ZLIB should be fine. It is used in MCCP.
However, if you really need good compression, I would do an analysis of common patterns and include a dictionary of them in the client, which can yield even higher levels of compression.
I've had luck using zlib compression libraries directly and not using any file containers. ZIP, RAR, have overhead to store things like filenames. I've seen compression this way yield positive results (compression less than original size) for packets down to 200 bytes.
You may test bicom.
This algorithm is forbidden for commercial use.
If you want it for professional or commercial usage look at "range coding algorithm".
You can try delta compression. Compression will depend on your data. If you have any encapsulation on the payload, then you can compress the headers.
I did what Arno Setagaya suggested in his answer: made some sample tests and compared the results.
The compression tests were done using 5 files, each of them 4096 bytes in size.

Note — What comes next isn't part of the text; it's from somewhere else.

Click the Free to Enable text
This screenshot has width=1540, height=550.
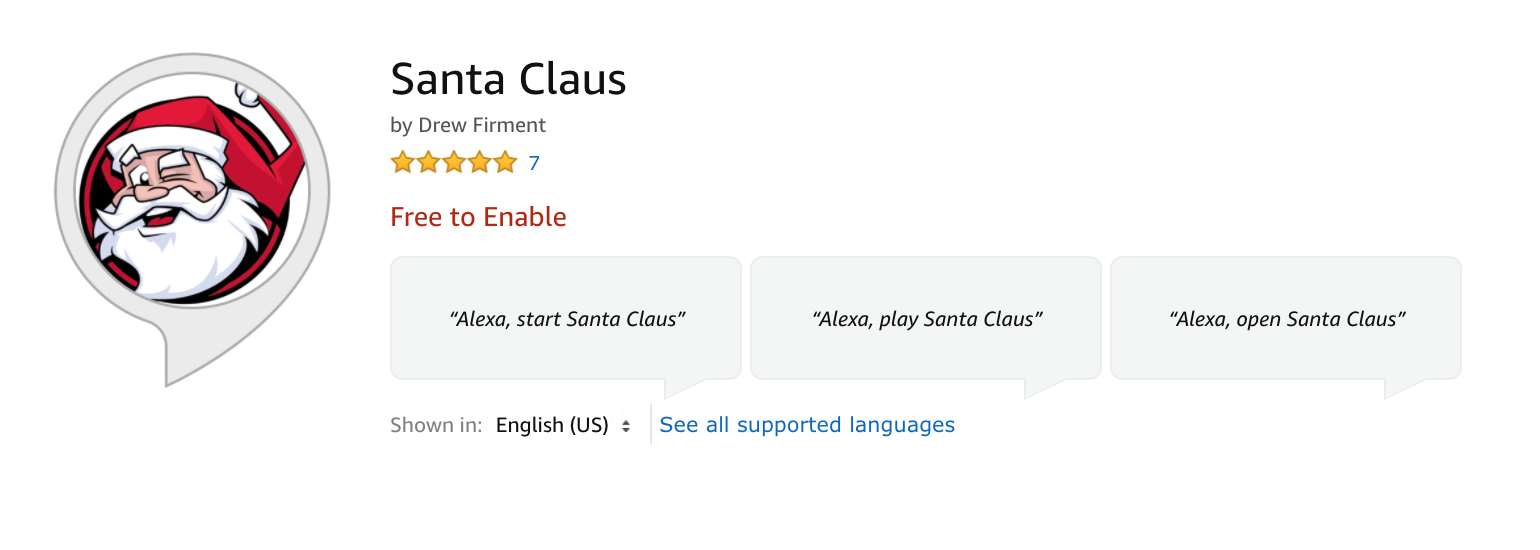point(478,217)
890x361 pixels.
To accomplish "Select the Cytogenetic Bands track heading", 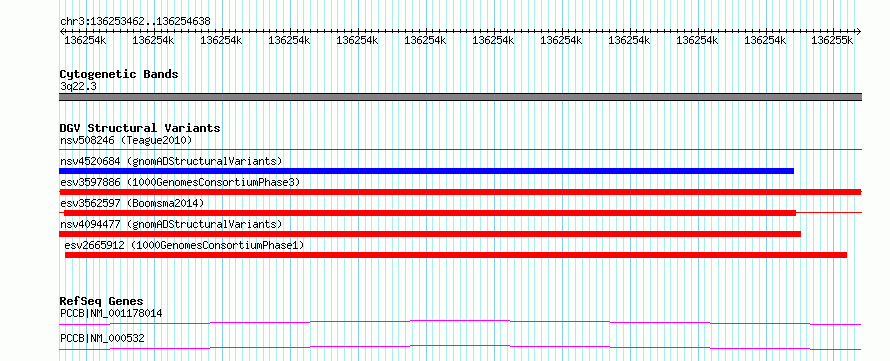I will 119,74.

Each byte inside of these 5 files was generated randomly.
IMPORTANT: In real life, the data would not likely be all random, but would tend to have quiet a bit of repeating bytes. Thus in real life application the compression would tend to be a bit better then the following results.
NOTE: Each of the 5 files was compressed by itself (i.e. not together with the other 4 files, which would result in better compression). In the following results I just use the sum of the size of the 5 files together for simplicity.
I included RAR just for comparison reasons, even though it is not open source.
Results: (from best to worst)
LZOP: 20775 / 20480 * 100 = 101.44% of original size
RAR : 20825 / 20480 * 100 = 101.68% of original size
LZMA: 20827 / 20480 * 100 = 101.69% of original size
ZIP : 21020 / 20480 * 100 = 102.64% of original size
BZIP: 22899 / 20480 * 100 = 111.81% of original size
Conclusion: To my surprise ALL of the tested algorithms produced a larger size then the originals!!! I guess they are only good for compressing larger files, or files that have a lot of repeating bytes (not random data like the above). Thus I will not be using any type of compression on my TCP packets. Maybe this information will be useful to others who consider compressing small pieces of data.
EDIT:
I forgot to mention that I used default options (flags) for each of the algorithms.